(1) EquationalDependencyPairsProof (EQUIVALENT transformation)

Using Dependency Pairs [AG00,DA_STEIN] we result in the following initial EDP problem:
The TRS P consists of the following rules:

P(a, x) → P(b, g(a))
P(p(a, x), ext) → P(p(b, g(a)), ext)
P(p(a, x), ext) → P(b, g(a))

The TRS R consists of the following rules:

p(a, x) → p(b, g(a))
p(p(a, x), ext) → p(p(b, g(a)), ext)

The set E consists of the following equations:

p(x, y) == p(y, x)
p(p(x, y), z) == p(x, p(y, z))

The set E# consists of the following equations:

P(x, y) == P(y, x)
P(p(x, y), z) == P(x, p(y, z))

We have to consider all minimal (P,E#,R,E)-chains

(3) EDependencyGraphProof (EQUIVALENT transformation)

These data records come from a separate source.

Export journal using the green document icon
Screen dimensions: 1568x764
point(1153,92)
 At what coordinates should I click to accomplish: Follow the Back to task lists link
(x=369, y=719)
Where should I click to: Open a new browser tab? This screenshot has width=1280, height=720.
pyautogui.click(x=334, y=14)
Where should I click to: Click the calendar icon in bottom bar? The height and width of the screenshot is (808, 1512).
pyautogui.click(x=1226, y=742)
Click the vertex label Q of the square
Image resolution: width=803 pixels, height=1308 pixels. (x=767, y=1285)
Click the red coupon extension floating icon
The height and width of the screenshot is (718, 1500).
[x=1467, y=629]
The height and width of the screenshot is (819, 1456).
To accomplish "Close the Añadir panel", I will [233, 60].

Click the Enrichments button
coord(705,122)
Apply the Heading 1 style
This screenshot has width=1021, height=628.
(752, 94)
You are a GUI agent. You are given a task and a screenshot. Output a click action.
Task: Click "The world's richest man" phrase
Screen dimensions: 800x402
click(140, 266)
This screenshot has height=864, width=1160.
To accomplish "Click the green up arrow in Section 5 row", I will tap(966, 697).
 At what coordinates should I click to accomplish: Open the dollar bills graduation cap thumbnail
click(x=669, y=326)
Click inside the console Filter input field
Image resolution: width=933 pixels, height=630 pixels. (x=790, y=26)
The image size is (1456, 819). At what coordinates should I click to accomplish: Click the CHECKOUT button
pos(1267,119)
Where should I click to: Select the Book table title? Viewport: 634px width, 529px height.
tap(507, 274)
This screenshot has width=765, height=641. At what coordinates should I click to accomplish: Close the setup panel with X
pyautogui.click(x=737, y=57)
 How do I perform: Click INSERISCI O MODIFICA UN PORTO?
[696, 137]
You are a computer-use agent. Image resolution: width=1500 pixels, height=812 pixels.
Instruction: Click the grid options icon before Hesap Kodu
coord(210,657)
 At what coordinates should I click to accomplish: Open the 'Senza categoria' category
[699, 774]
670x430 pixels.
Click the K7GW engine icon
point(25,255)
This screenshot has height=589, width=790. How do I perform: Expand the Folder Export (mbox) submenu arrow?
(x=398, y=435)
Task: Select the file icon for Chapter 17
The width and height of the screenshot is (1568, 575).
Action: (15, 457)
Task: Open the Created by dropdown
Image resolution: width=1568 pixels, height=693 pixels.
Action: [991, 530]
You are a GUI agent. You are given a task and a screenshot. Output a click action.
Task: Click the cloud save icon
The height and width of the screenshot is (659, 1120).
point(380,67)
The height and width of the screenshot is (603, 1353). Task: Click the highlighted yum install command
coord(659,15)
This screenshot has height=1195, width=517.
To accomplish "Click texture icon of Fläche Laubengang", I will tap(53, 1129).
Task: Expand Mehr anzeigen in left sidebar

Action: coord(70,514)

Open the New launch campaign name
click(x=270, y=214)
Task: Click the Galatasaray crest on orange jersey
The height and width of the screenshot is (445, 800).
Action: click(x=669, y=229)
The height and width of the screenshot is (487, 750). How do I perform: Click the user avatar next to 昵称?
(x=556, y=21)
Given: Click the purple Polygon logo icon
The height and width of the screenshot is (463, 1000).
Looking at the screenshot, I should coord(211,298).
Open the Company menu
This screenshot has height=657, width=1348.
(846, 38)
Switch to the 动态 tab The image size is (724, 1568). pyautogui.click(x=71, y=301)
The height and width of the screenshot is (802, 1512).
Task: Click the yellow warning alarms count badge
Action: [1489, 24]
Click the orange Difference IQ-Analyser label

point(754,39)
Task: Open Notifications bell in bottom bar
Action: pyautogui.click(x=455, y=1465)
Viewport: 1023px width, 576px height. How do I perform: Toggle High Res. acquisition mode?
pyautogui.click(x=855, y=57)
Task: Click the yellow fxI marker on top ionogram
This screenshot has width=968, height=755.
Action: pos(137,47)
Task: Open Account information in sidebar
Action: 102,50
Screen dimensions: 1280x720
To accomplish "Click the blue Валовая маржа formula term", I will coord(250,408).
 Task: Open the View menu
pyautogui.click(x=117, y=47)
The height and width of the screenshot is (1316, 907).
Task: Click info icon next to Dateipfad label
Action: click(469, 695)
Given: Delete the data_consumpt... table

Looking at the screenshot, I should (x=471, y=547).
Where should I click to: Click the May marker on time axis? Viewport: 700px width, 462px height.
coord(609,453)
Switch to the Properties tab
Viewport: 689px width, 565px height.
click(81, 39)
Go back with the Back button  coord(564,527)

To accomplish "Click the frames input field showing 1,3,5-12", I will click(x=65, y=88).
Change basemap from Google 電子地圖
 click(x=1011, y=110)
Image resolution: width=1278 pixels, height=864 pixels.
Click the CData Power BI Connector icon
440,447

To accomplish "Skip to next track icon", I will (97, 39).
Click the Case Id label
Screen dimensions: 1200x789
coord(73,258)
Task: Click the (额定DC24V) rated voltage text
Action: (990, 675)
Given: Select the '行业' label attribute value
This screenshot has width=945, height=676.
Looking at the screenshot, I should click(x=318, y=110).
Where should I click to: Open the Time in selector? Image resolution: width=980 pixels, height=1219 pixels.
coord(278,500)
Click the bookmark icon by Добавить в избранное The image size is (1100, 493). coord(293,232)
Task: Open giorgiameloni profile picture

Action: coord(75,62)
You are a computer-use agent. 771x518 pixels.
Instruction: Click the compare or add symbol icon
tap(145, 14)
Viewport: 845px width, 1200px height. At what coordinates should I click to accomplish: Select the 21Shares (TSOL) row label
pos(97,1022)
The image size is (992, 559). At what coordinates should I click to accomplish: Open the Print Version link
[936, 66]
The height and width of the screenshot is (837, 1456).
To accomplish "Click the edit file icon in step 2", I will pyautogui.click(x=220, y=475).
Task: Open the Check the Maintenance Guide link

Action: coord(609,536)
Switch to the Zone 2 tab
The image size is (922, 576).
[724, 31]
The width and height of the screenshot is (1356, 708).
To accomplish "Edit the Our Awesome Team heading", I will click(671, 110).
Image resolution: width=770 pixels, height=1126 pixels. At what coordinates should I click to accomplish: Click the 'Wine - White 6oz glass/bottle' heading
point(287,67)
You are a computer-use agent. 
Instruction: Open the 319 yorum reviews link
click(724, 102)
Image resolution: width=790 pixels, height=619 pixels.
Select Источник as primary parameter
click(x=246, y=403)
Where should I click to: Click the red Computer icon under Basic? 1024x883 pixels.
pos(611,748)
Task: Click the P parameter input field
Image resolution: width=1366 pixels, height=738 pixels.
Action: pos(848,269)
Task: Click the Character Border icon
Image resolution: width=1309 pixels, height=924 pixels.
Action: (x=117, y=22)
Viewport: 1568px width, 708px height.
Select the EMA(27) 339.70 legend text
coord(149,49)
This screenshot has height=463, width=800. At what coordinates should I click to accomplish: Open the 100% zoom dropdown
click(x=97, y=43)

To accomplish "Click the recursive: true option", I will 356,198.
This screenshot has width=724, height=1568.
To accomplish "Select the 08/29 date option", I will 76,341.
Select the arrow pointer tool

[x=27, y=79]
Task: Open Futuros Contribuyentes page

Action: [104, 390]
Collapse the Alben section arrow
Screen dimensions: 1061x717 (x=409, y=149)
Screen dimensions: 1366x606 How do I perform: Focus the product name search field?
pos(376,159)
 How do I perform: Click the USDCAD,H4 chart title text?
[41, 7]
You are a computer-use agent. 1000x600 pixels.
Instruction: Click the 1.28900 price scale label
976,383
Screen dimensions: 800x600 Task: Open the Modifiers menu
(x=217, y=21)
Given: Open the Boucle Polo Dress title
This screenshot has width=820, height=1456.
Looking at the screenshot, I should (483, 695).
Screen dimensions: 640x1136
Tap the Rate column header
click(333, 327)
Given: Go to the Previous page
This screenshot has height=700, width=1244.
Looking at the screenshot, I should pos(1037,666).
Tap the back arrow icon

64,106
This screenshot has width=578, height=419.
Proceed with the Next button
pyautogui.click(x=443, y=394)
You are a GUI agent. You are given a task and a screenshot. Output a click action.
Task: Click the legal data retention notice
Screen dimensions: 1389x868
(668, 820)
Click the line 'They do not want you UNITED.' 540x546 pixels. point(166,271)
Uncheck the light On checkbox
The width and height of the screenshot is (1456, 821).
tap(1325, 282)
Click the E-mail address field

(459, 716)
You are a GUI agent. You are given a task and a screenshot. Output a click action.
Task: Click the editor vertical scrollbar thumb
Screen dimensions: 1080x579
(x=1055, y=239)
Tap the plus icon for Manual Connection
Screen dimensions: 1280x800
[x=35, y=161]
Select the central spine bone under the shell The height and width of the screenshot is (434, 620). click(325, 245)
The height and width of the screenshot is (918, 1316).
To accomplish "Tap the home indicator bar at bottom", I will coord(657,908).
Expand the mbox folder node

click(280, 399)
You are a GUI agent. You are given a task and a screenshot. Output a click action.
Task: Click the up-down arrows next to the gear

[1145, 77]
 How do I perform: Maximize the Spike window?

The approximation of the Equational Dependency Graph [DA_STEIN] contains 1 SCC with 2 less nodes.

(5) EDPPoloProof (EQUIVALENT transformation)

We use the reduction pair processor [DA_STEIN] with a polynomial ordering [POLO]. All Dependency Pairs of this DP problem can be strictly oriented.

P(p(a, x), ext) → P(p(b, g(a)), ext)

With the implicit AFS we had to orient the following set of usable rules of R non-strictly.

p(a, x) → p(b, g(a))
p(p(a, x), ext) → p(p(b, g(a)), ext)

We had to orient the following equations of E# equivalently.

P(x, y) == P(y, x)
P(p(x, y), z) == P(x, p(y, z))

With the implicit AFS we had to orient the following usable equations of E equivalently.

p(p(x, y), z) == p(x, p(y, z))
p(x, y) == p(y, x)

Used ordering: POLO with Polynomial interpretation [POLO]:

POL(P(x₁, x₂)) = 3·x₁ + 3·x₂   
POL(a) = 3   
POL(b) = 0   
POL(g(x₁)) = 2   
POL(p(x₁, x₂)) = x₁ + x₂   

(7) PisEmptyProof (EQUIVALENT transformation)

The TRS P is empty. Hence, there is no (P,E#,R,E) chain.